**Work instructions**
Show every line in the listing below that contains the string "agent", copying each line in full. Case matters.

**Dataset excerpts**
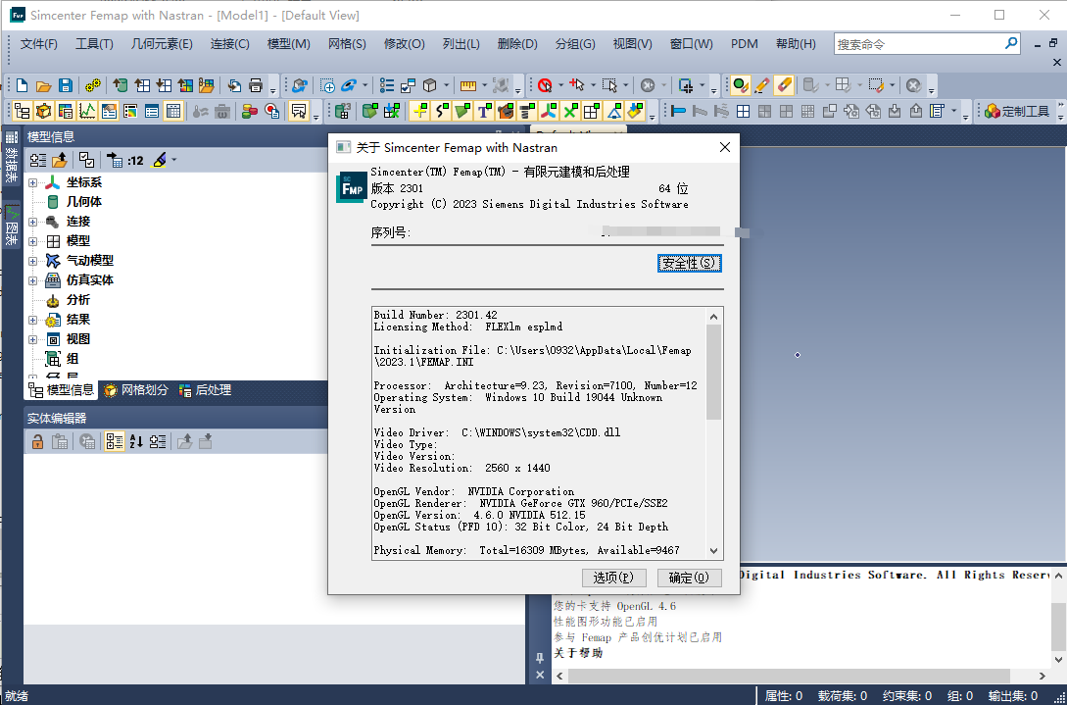Expand the 坐标系 tree node
The height and width of the screenshot is (705, 1067).
pos(34,182)
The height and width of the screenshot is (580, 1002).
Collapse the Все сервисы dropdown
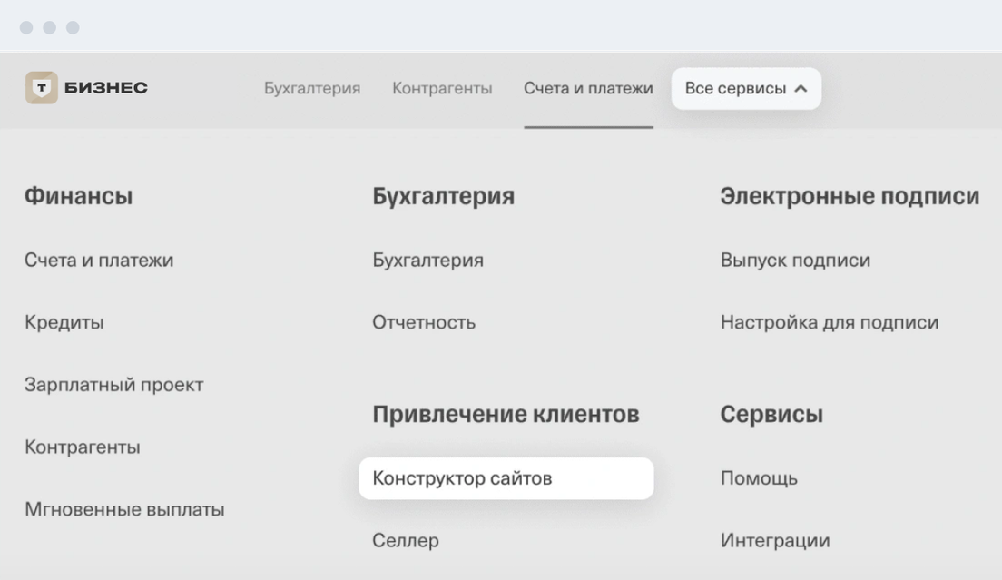(745, 89)
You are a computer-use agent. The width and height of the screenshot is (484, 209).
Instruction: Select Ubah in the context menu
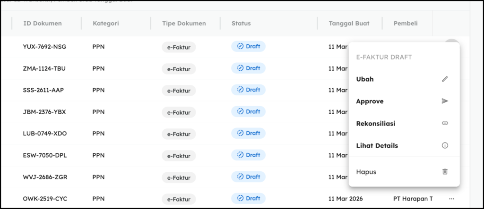365,79
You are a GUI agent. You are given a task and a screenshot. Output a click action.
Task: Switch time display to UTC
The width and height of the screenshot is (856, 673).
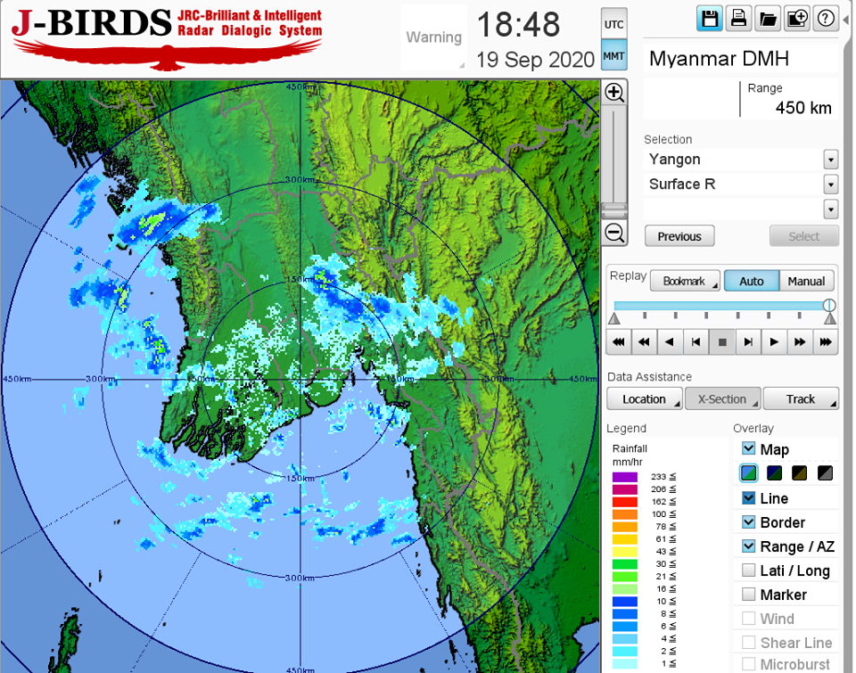pos(613,24)

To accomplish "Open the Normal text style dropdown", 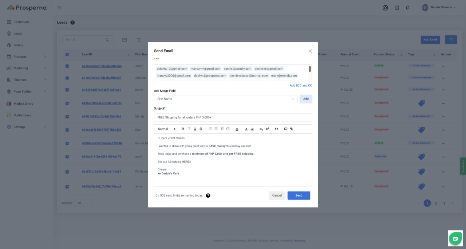I will pyautogui.click(x=167, y=129).
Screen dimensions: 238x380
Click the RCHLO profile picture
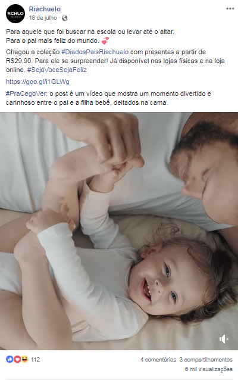[x=15, y=14]
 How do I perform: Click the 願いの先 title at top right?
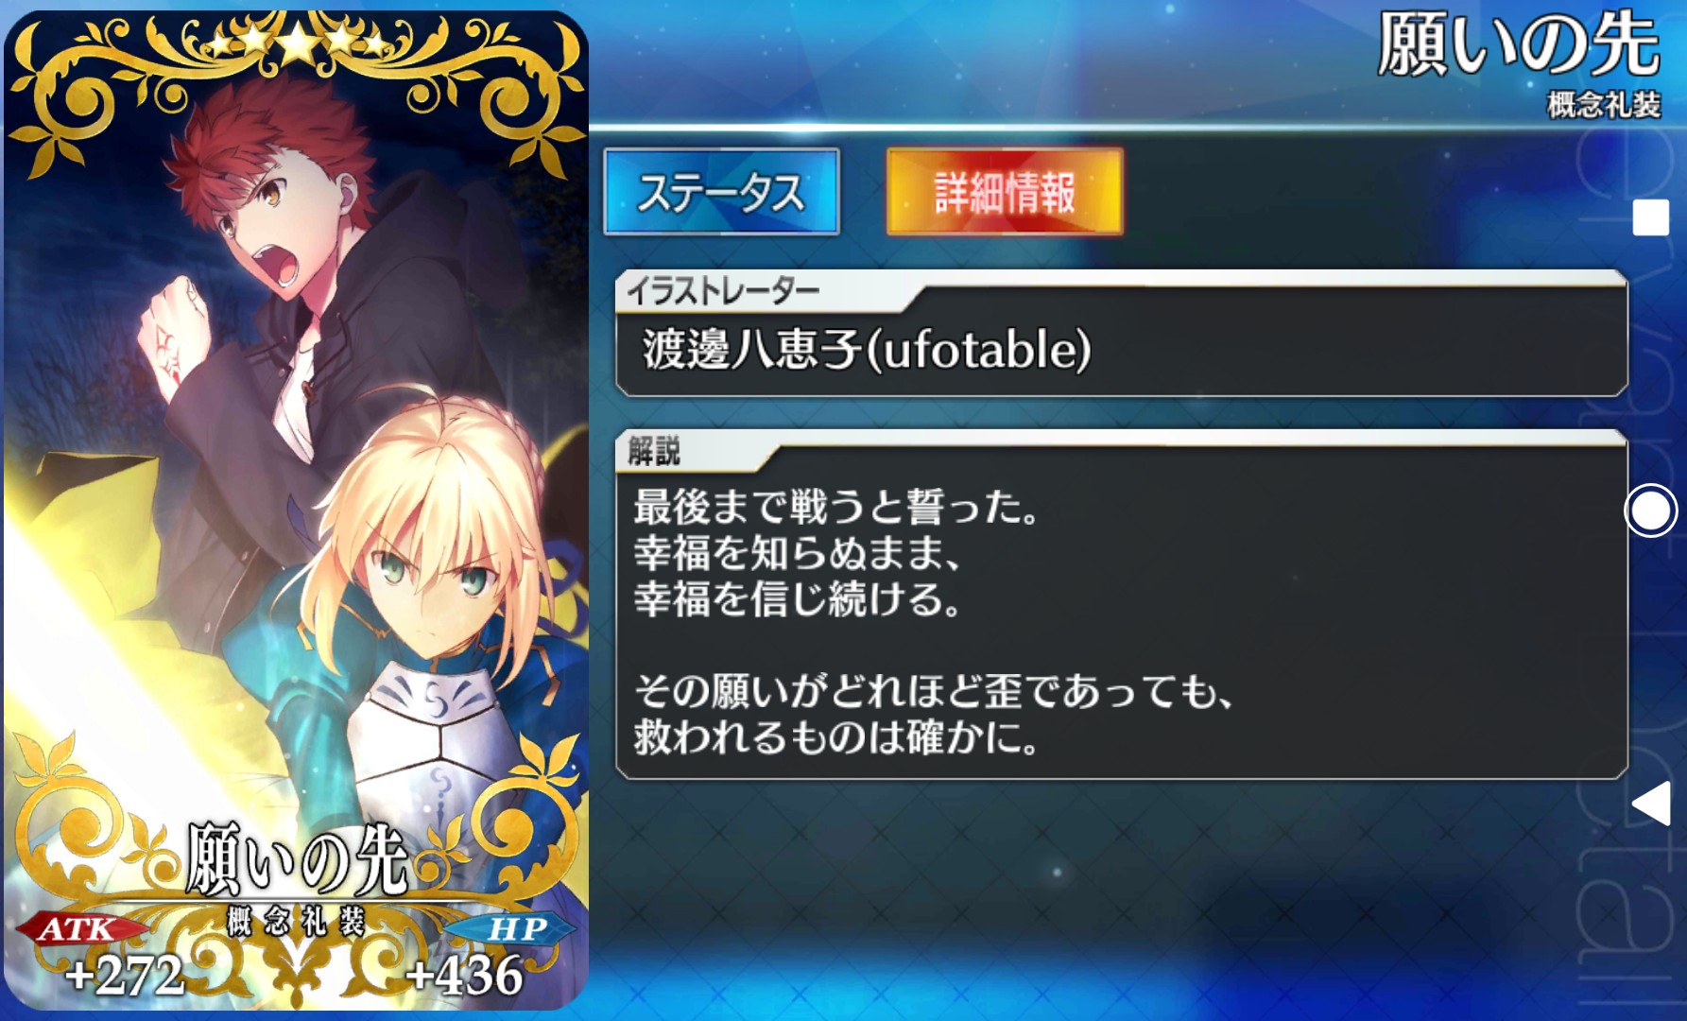pyautogui.click(x=1518, y=45)
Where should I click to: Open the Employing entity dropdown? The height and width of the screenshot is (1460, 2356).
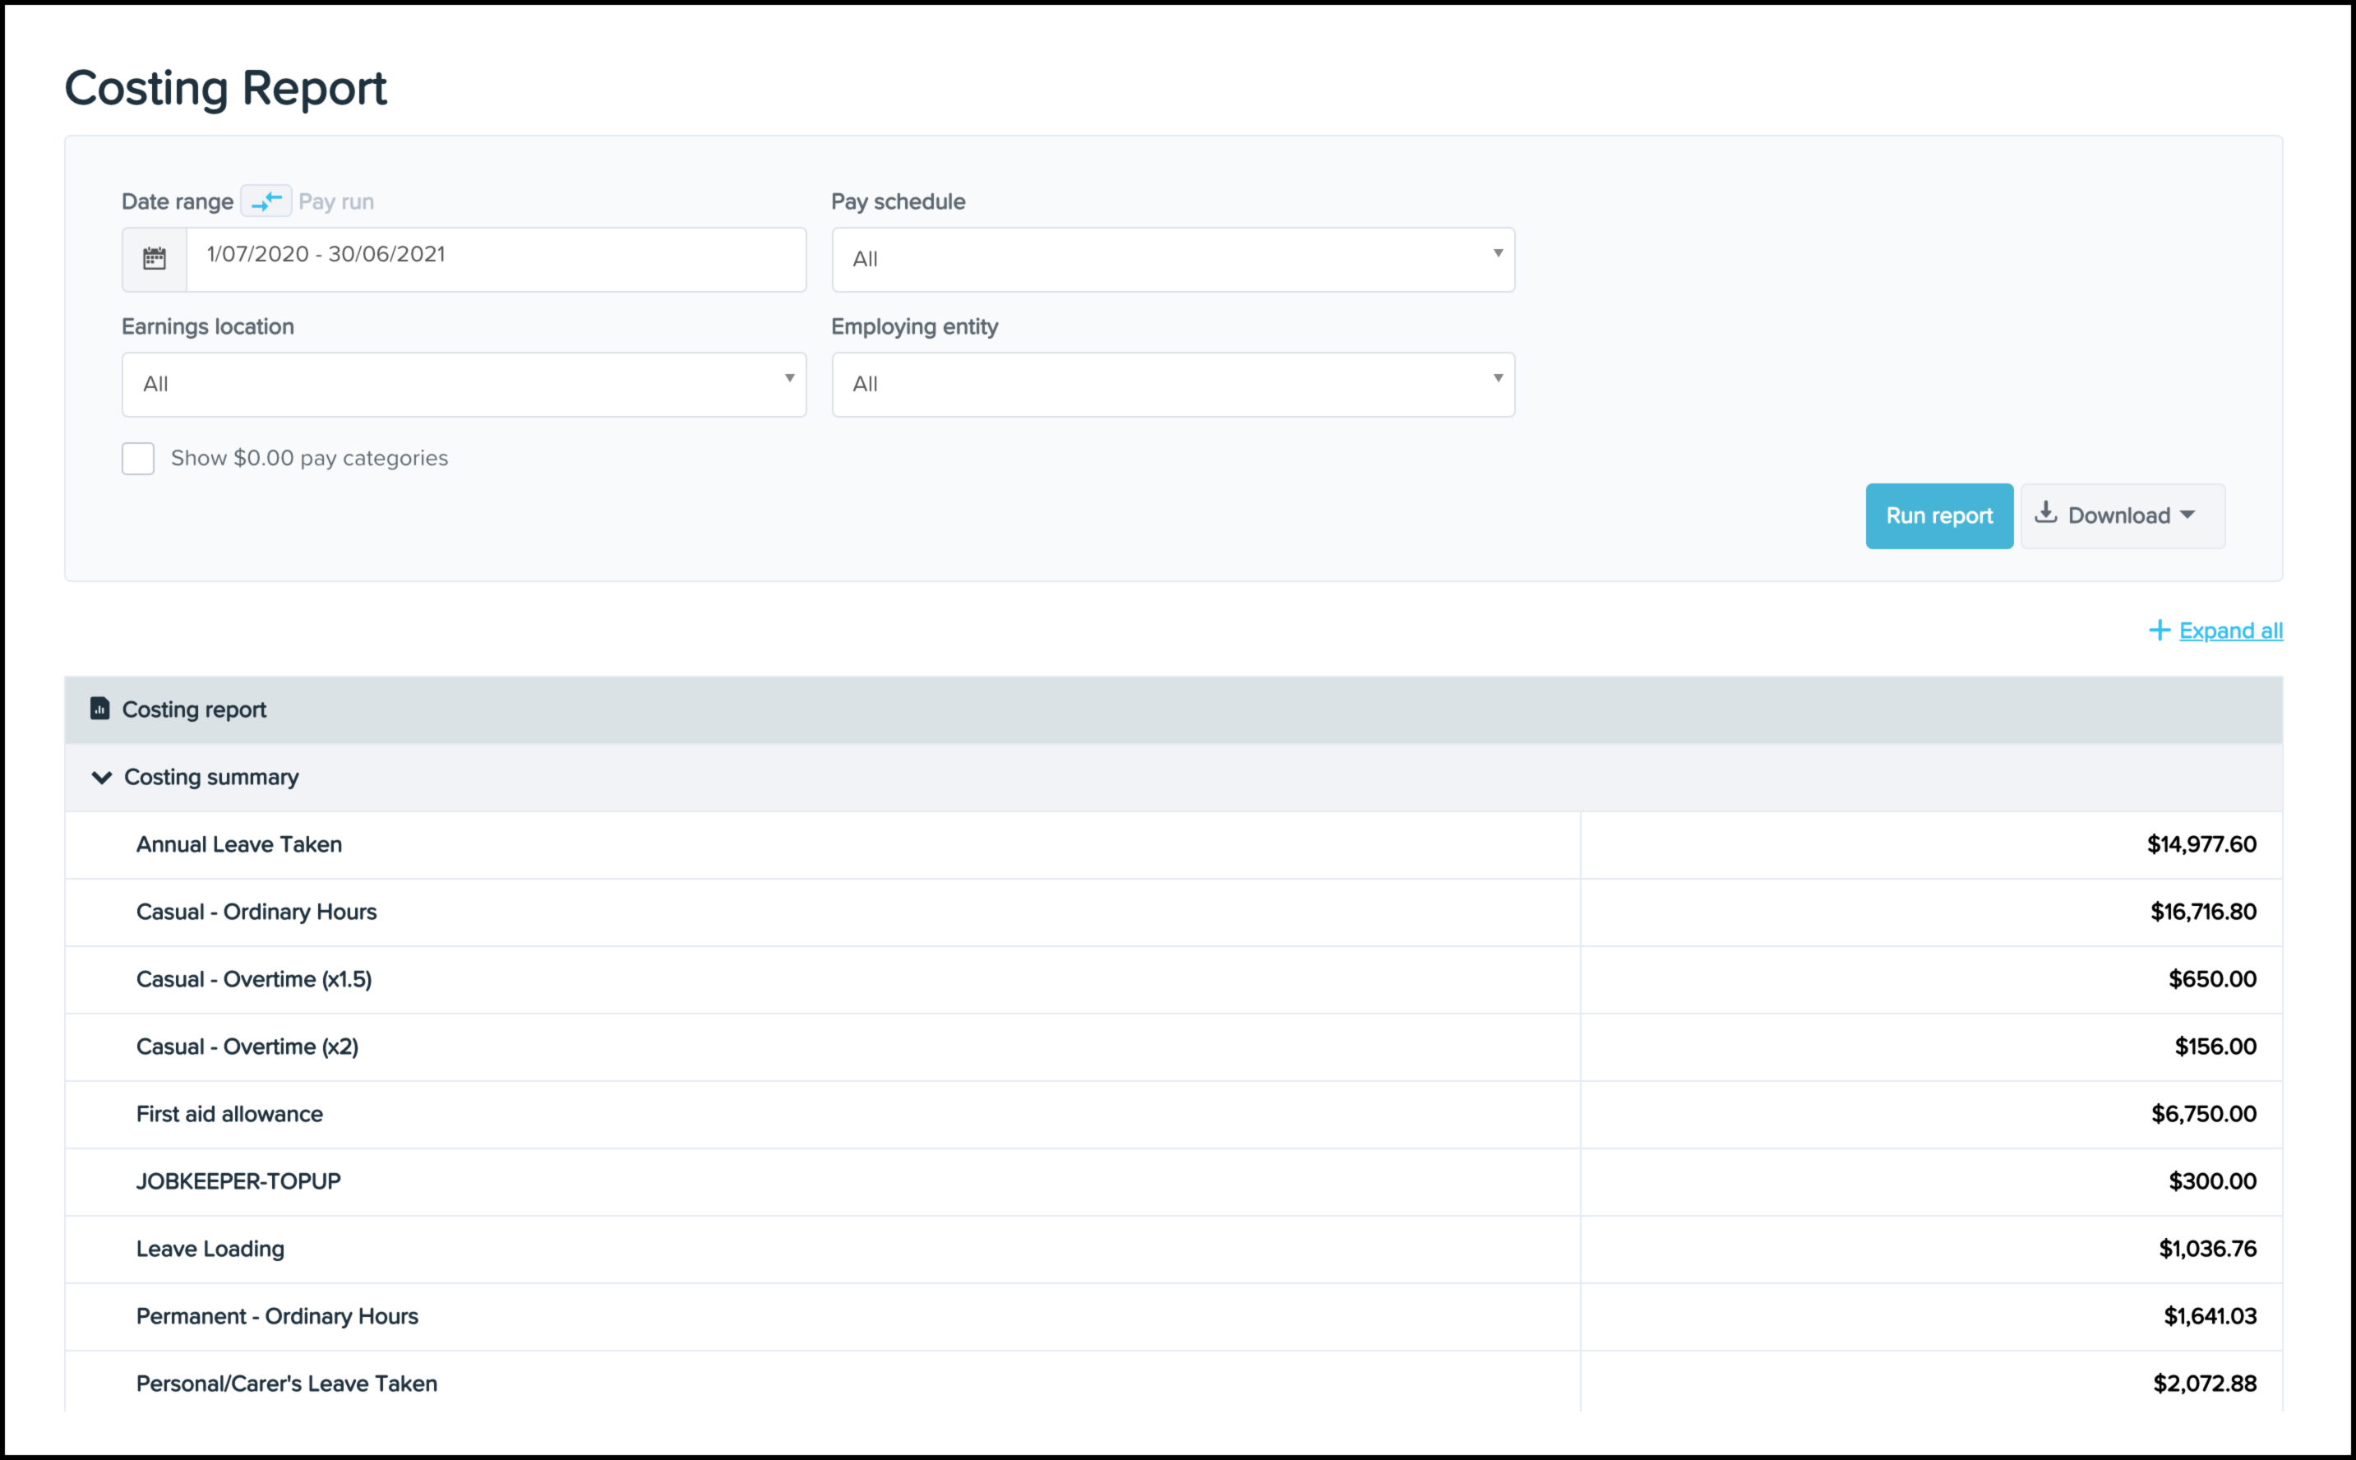(1172, 384)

**Response below**
You are a computer-use agent. The width and height of the screenshot is (484, 209).
You are a GUI agent. You are given a task and a screenshot. Output a click action.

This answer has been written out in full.